A key element of their testimony was the need for Parliament to combat antisemitism and all other forms of hatred, alongside anti-Muslim bigotry. Moreover, they emphasized that combating Islamophobia cannot become an excuse to ignore the anti-Jewish hatred promoted by some elements of Canada’s Muslim community.
“We need rigorous and consistent enforcement of Canada’s current hate crime laws,” Mostyn said after testifying before the Committee. “Both Statistics Canada and our own Annual Audit of Antisemitic Incidents have found that Canadian Jews are the most targeted religious group for hate crimes in this country.”
Both Matas and Mostyn agreed that the Committee’s work must focus on protecting Canadian Muslims from discrimination – not muzzling criticism of Islam as a religion or political Islam.
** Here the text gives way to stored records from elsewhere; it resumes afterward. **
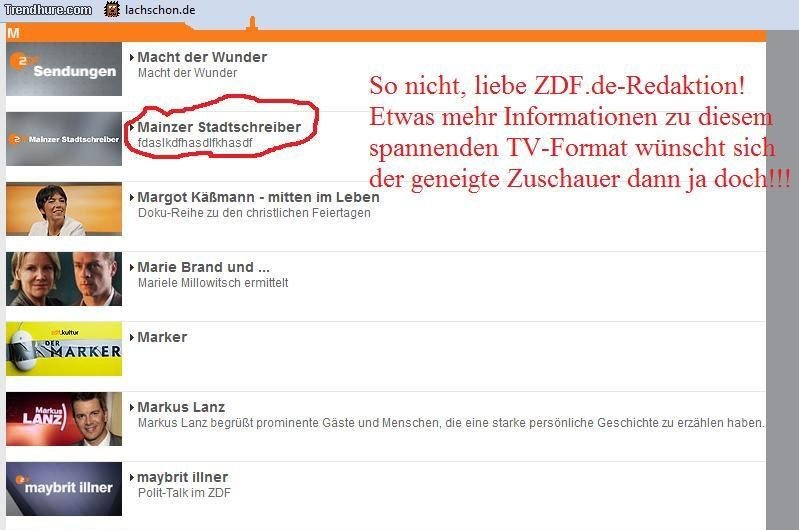The height and width of the screenshot is (530, 799).
Task: Open the Margot Käßmann thumbnail image
Action: (x=64, y=209)
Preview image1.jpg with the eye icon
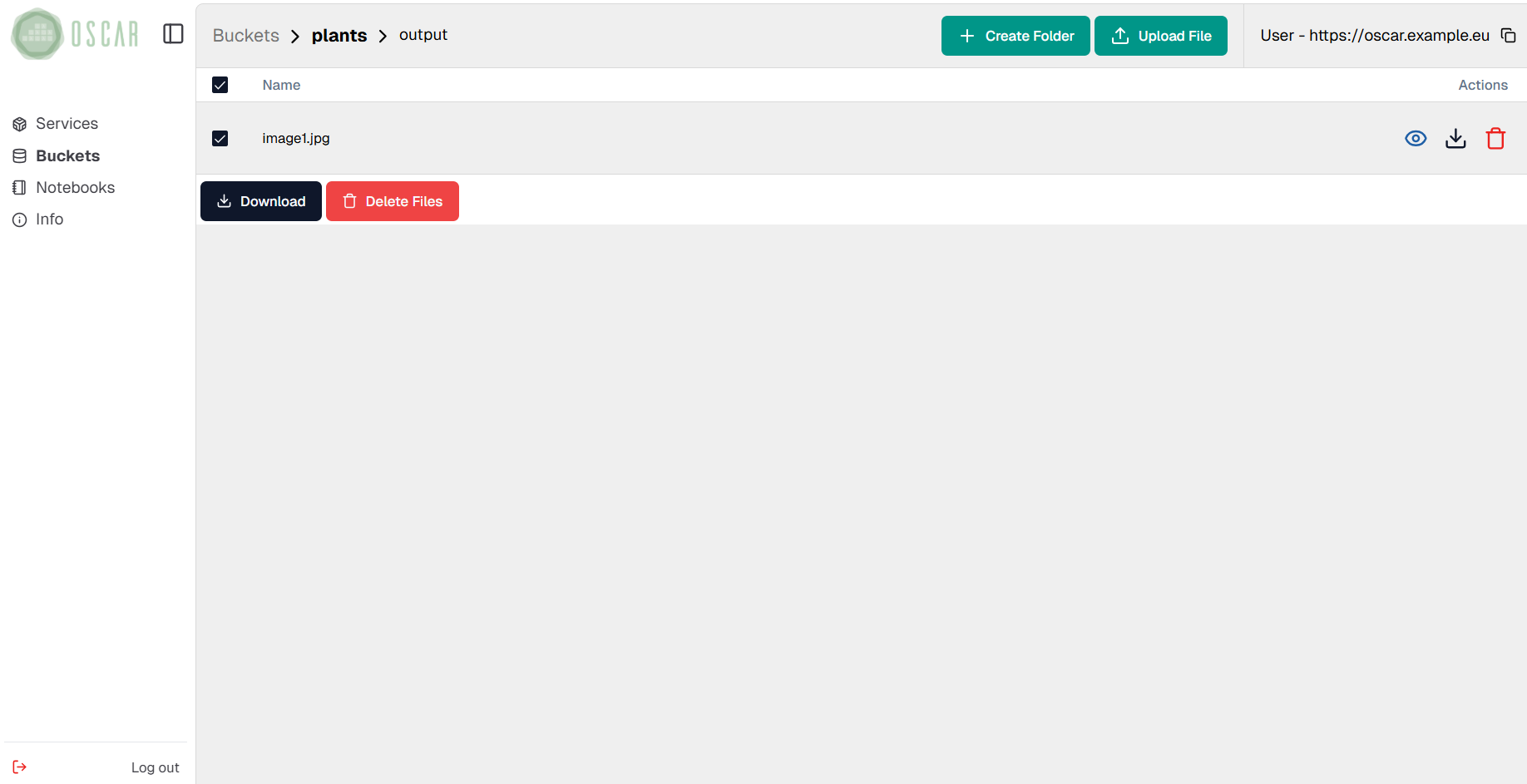The height and width of the screenshot is (784, 1527). pos(1415,139)
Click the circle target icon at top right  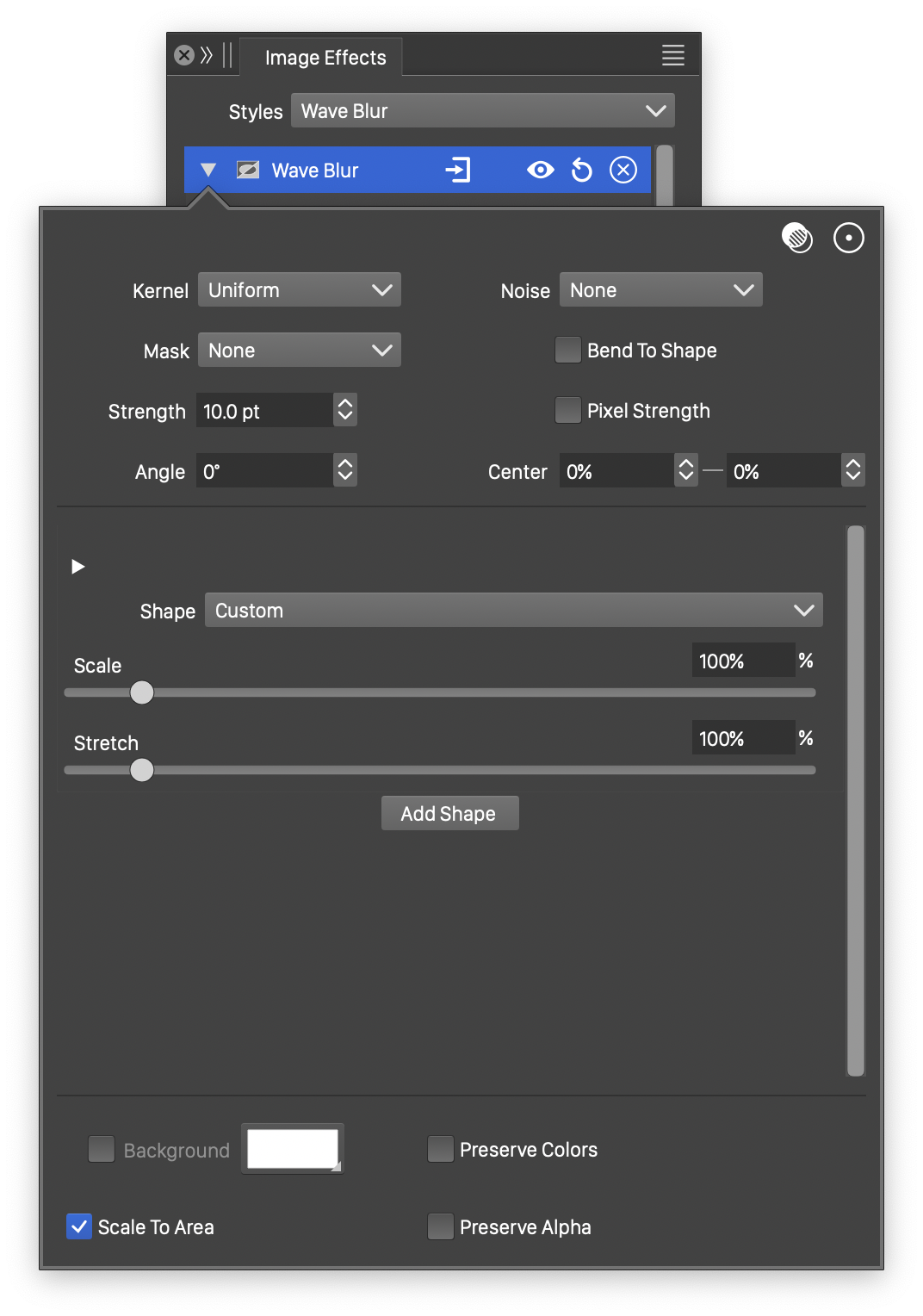tap(849, 238)

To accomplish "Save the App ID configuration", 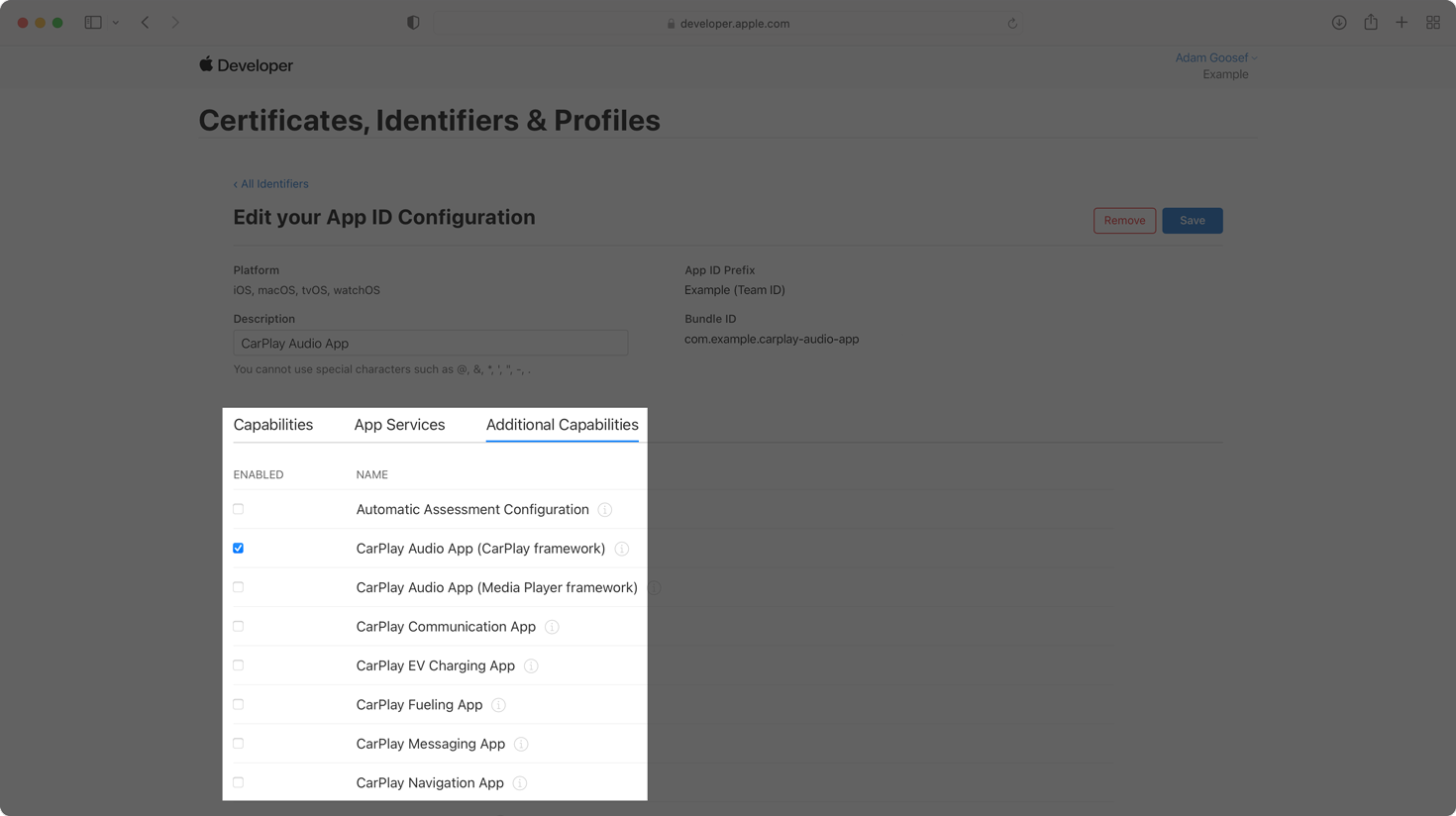I will point(1192,220).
To this point, they offered the Committee specific recommendations: a) The Committee should endorse the systematic analysis of data on religiously-based hate crimes (B’nai Brith’s Annual Audit of Antisemitic Incidents could serve as a major contribution to this effort); b) The Committee should support an education campaign to promote understanding of the societal threat from hatred and discrimination based on religion; and c) The government should create and expand opportunities for dialogue, tolerance training and cross-community partnerships.
In his testimony on behalf of B'nai Brith, Matas offered some key legal points that the Committee should consider, including a) Its work must be broadly enforced and not selectively focused on Islamophobia; b) Islamic-based terror organizations should not be able to hide behind claims of Islamophobia; c) A properly targeted campaign against Islamophobia must have as its partner the targeting of Islamic extremism; and d) The worst and first victims of Islamic extremism are most often innocent Muslims.
B’nai Brith, Mostyn said, remains willing to contribute to the Committee’s future work as it refines its own recommendations and continue to work closely with the Government to combat antisemitism and other forms of religious discrimination.